See, I know paintball and the paintball buisness like no one else, the work I do is specific and only for a certain gun, I could handle the work on my drill/mill i converted. So just stepping it up a notch to a real mini mill would be much better for me. I don't make bodies, I customize and thats what i do.

So these small mills are perfect for me, later on, I can convert to CNC if I wanted, can I not?


-Jason

ZipSnipe
09-03-2006, 07:20 PM
I believe its made by the same company that makes the mini mill, for some reason the Chinese always make a better looking machine for the Euro countries than what than what they make for us.

pastera
09-03-2006, 09:47 PM
I have the HF micro mill and while it's small you can do a lot of work on it.
For under $500 you can be set up with the mill, small vise, collets, endmills, and a couple of measuring tools.
You will need to do a little bit of cleanup on the mill as they are delivered in workable but rough condition. A little work with files and sandpaper makes a big difference.

Aaron

SpeedsCustom
09-03-2006, 10:32 PM
Pastera, thanks very much.


I want to let everyone know that about 5 months ago, after helping my Grandmother move from Brooklyn to New Jersey. She showed me her fathers parts and such. To my amazement, many milling tools were found, mearuing devices etc. Today I found some couplets.
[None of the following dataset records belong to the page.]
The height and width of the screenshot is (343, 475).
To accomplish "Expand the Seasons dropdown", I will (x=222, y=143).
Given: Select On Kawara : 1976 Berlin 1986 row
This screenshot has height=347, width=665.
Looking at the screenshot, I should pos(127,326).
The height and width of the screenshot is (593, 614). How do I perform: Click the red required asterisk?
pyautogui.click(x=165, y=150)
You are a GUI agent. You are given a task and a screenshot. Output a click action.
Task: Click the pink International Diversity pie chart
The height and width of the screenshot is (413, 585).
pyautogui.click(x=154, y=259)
Also, my Girlfriend's father is a machinist who helps get me parts, but can also lead me to the right direction. I'm very good with my hands and very smart when it comes to building, designing, etc...
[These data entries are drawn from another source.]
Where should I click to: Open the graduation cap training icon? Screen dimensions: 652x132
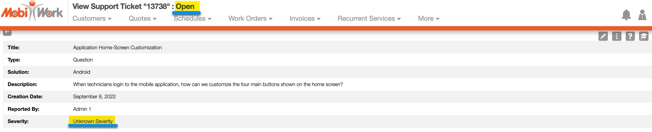(x=643, y=36)
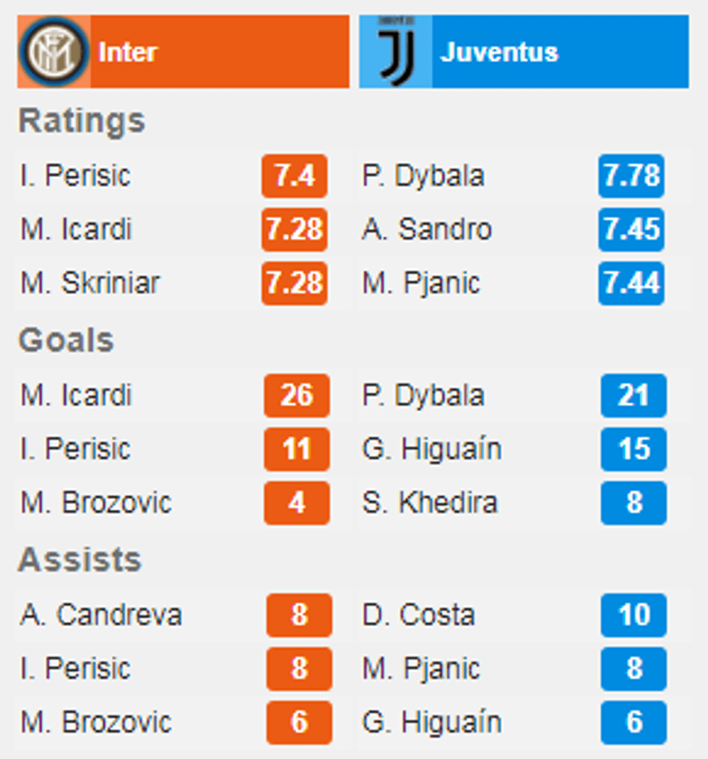
Task: Click the 26 goals badge for Icardi
Action: [296, 396]
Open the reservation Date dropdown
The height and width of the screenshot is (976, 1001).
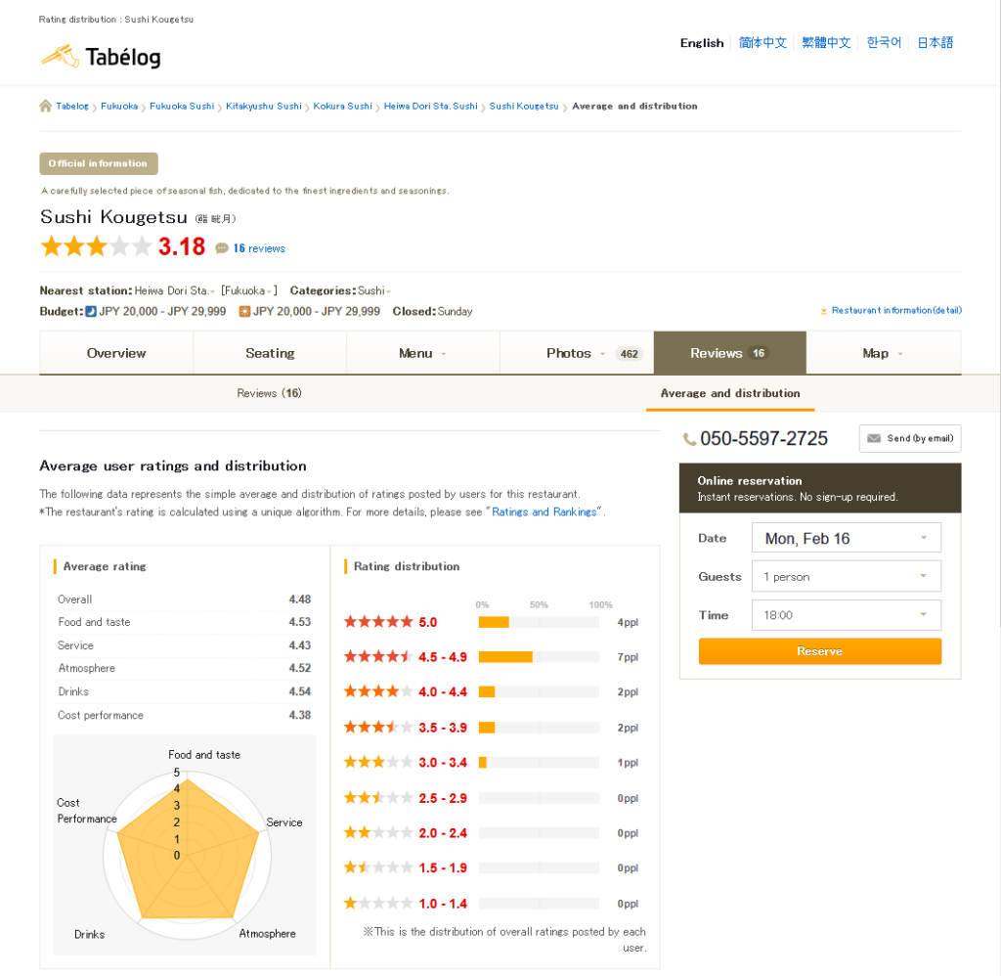(846, 538)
So fixing up the mill should be no problem, what so ever. As long as I know where to work it can be done.


If I choose a mill I think it may be the Grizzly, only because of the customer service.


-Jason

handlewanker
09-12-2006, 09:45 PM
Hi all, I see by some of the replies that there is an interest in constructing a small vertical mill using a bench drill. If you're fortunate enough to have a spindle that has a morse taper, then strip the spindle out and drill through the splined shaft to enable a draw-bar to be fitted. This needs to be done in the lathe with a steady and an extension drill bit from both ends.
With a 1/4" diam. drawbar you'll be able to hold a 3 MT shank in, as the morse taper will lock in and the draw-bar only prevents it from getting loose and walking out. I modified a 1/2" Atlas bench drill press like this.
The other problem is that the bearings are only suitable for axiall loads and wont handle radial loads very well. To overcome this a housing is shrunk onto the end of the quill housing, and bored out to take a pair of angular contact bearings in back to back configuration.
The top spindle bearing can be retained as it just locates the shaft in the quill. A carefull bit of measuring and research will enable it to be done. This is how I made a small home built mill to do some steam engine work. The X Y slides were built using an old lathe saddle turned upside down and clamped onto the base by the compound slide. One of the big problems even with the proper mill/drills is rigidity. It helps to attach a brace to stop the head from flexing due to the round vertical column. All a bit "Heath Robinson" but it works.